I Thought We’d Be Famous
Written by: Dominic Hoey
Dead Bird Books
Reviewed by: Ollie Kavanagh Penno
“no piece of paper
to certify my dreams
I just kept turning up
until I learnt the words
cos I never wanted to confuse anyone
just make you feel the same as me
for a few minutes
a complicated party trick
like backflips
or beatboxing
something free
that makes you exist”.
I Thought We’d Be Famous is a halfway house for poems that rail against this country’s laissez-faire approach to life and land ownership. Now in its second printing with Dead Bird Books, Dominic Hoey lines this collection with a derision for the debts, the conventions, and the landlords that we all must endure.
The true brilliance of Hoey is his ability to fashion an amalgam of softness and contempt through his poetry. In all his works – this collection, his novel Iceland, his previous poetry book Party Tricks and Boring Secrets, his Instagram posts – exists an inimitable, gentle representation of our smallest moments and feelings.

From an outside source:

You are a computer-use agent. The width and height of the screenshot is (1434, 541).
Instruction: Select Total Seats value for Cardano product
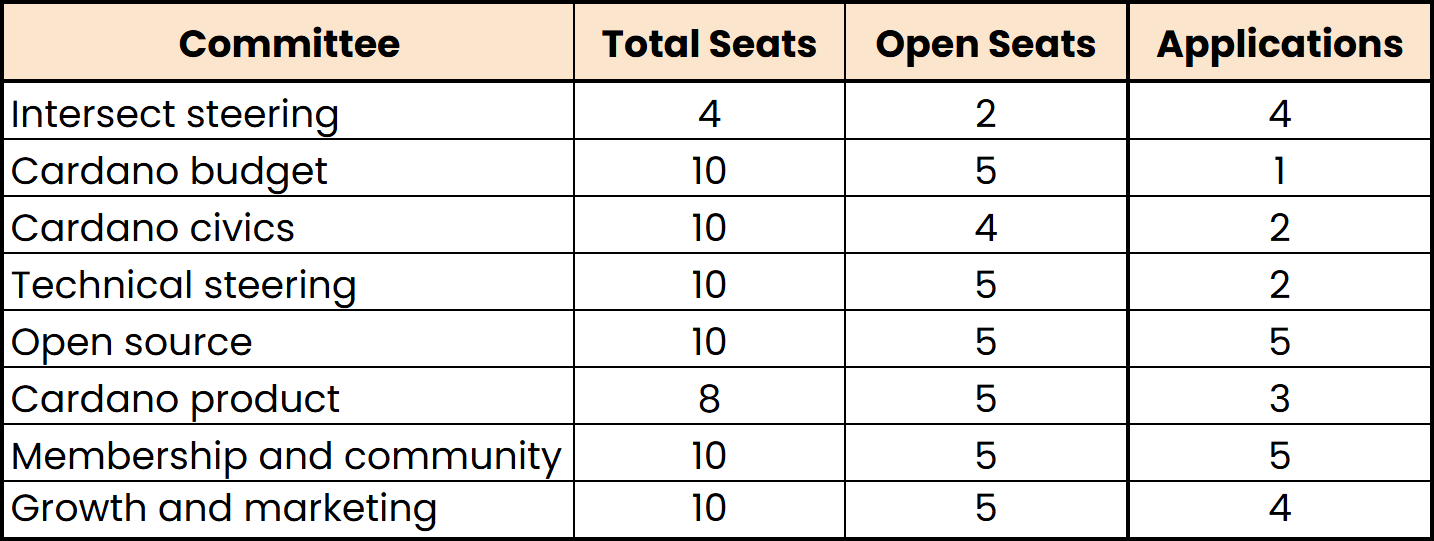coord(709,399)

I Thought We’d Be Famous is unpretentious and authentic precisely in the way that people who often use the word ‘authentic’ are not; each line of this book can be read as an abstraction yet, at the same time, is intrinsic to the whole and to the world – like a toe and the foot it has been severed from.
“you searched the gutter
for money to feed the landlord
and you thought
in America they dream of being president
in this country we long to own rental properties”.